____ SELECTED EXTRACT

SADY: PROBABLY. I think that’s the next big step for the Beebs. That or allowing leaked photos of his very first armpit hair to appear on TMZ. But dudes don’t have to, like, “grow up” by announcing how sexy they are now. Not the way ladies do.

AMANDA: Yeah, I mean, it seems that the sign of grownupedness is ladies without pants, and so if you’re a lady, take off your pants, and if you’re a man, get some ladies and take off their pants. Lady Gaga has of course complicated this equation by making sexiness also about dressing like bizarre animals. Which is hilarious, because now when you have parents clutching their pearls over this, they also necessarily have to be like “And what’s with the kids these days with the bird costumes?”

SADY: Right? Not only do they have to worry about the teens doing the sexy dances, they also have to worry that their wholesome sons and daughters are going to slaughter everybody in the IHOP and get sent to Bitch Prison. I mean, it’s interesting to me, though, like the whole transition from “innocent” (or “not that innocent” in one notable case) to “I am wearing a thigh-high boot, spinning around a pole, and letting backup dancers lick my face” that so many women who grow up in the public eye have to undergo. Like the ONLY OPTION is publicly performing “virgin” or publicly performing “SEX SEX LOOK AT ME IT’S POSSIBLE I MIGHT BE HAVING SEX.” For ladies. Dudes are just allowed to grow up gracefully, more often. And there’s nothing wrong with being licked! Or spinning around a pole, if you want to do that! It’s just like… she HAS to announce adulthood with these very public, very overt signifiers of sexuality.

AMANDA: I know, I was wracking my brain for young pop stars who have not gone through the Not Wearing Pants phase, and the only ones I can think of are a) Kelly Clarkson, who wrote a song about how she doesn’t hook up and how she can clean up the mess your ex-girlfriend made who probably does hook up because all the kids are doing it, and b) Taylor Swift, who, well WE KNOW. WE KNOW ABOUT THAT ONE. For the record, I’m not a pop star, and I’ve attended several parties where I haven’t worn pants the whole time at those parties. IT HAPPENS. But the dichotomy is really frustrating.

SADY: Yeah. I mean, me and pants have a troubled history. There was a time, Amanda! A time when I was convinced leggings were, in fact, pants! A time when I was TERRIBLY WRONG. And I enjoy taking my pants off in certain conducive contexts, of course, as we all do. Nobody wants to wear pants permanently! Except for Tobias Funke!

AMANDA: Haha Indeed. But so, I was thinking about Thinking of the Children the other day. And how Think of the Children is almost always used as a really transparent cover that adults use to condemn something they’re extremely uncomfortable with at all ages, and then claim that they’re only protecting The Children from it, instead of themselves.

________

### WORK TO COMPLETE
A: Condense the paragraph of the dialogue that begins "Right? Not only do they have to worry" into a few shorter sentences, keeping its main points.
B: Answer these questions using the dialogue:
(i) Who, according to Amanda, complicated the equation by making sexiness also about dressing like bizarre animals?
(ii) Which two young pop stars does Amanda name as not having gone through the Not Wearing Pants phase?
(iii) What was Sady once convinced of regarding leggings?
C: List every person or character the dialogue mentions by name, excluding the two speakers, Sady and Amanda.
The listing after this point comes from a separate, unrelated source.

____ SUPPLIED DATA

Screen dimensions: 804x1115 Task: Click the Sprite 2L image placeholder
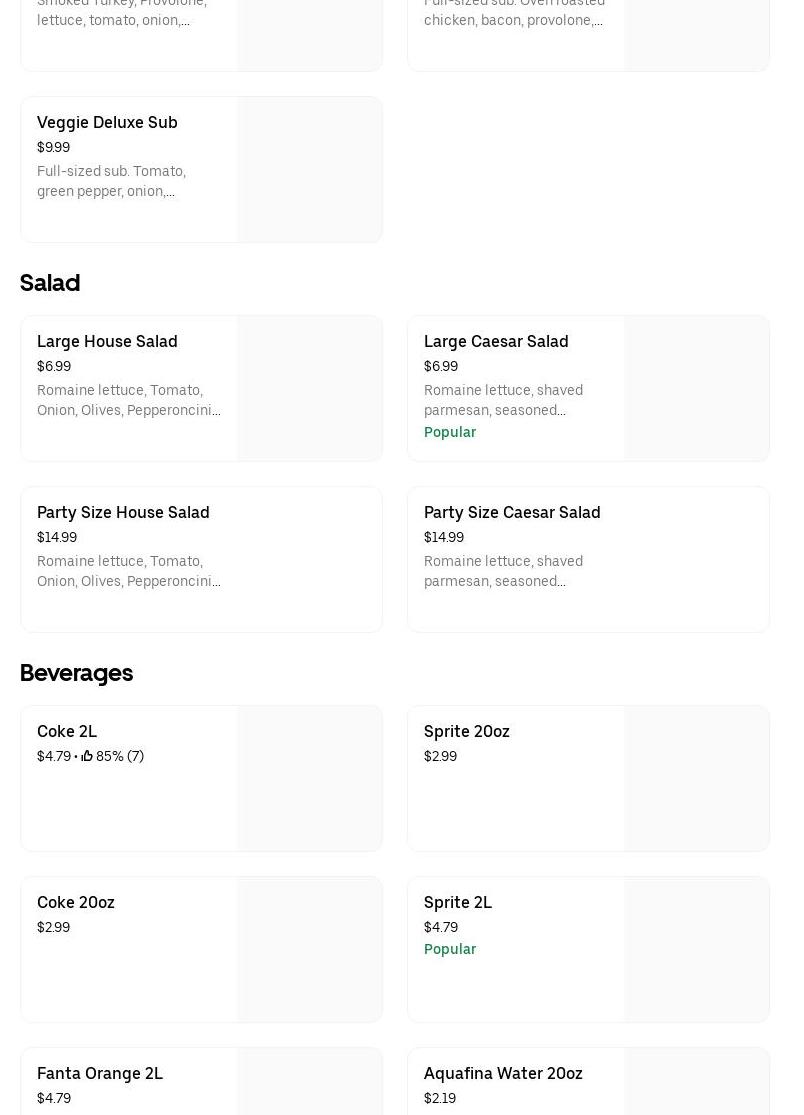(x=696, y=949)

________

### TASK-BY-TASK ANSWERS
A: Sady says parents must now worry not only about teens doing sexy dances but also about their children slaughtering everybody at IHOP and being sent to "Bitch Prison." She notes that many women who grow up in the public eye must move from an "innocent" image to overtly sexual performances, such as wearing thigh-high boots, spinning around a pole, and letting backup dancers lick their faces. For these women, the only options seem to be publicly performing "virgin" or publicly performing sex, while men are more often allowed to grow up gracefully. She adds that being licked or spinning around a pole is not wrong in itself. The problem is that such women have to announce adulthood through very public, overt signifiers of sexuality.

B:
(i) Lady Gaga
(ii) Kelly Clarkson and Taylor Swift
(iii) That leggings were, in fact, pants

C:
- the Beebs
- Lady Gaga
- Kelly Clarkson
- Taylor Swift
- Tobias Funke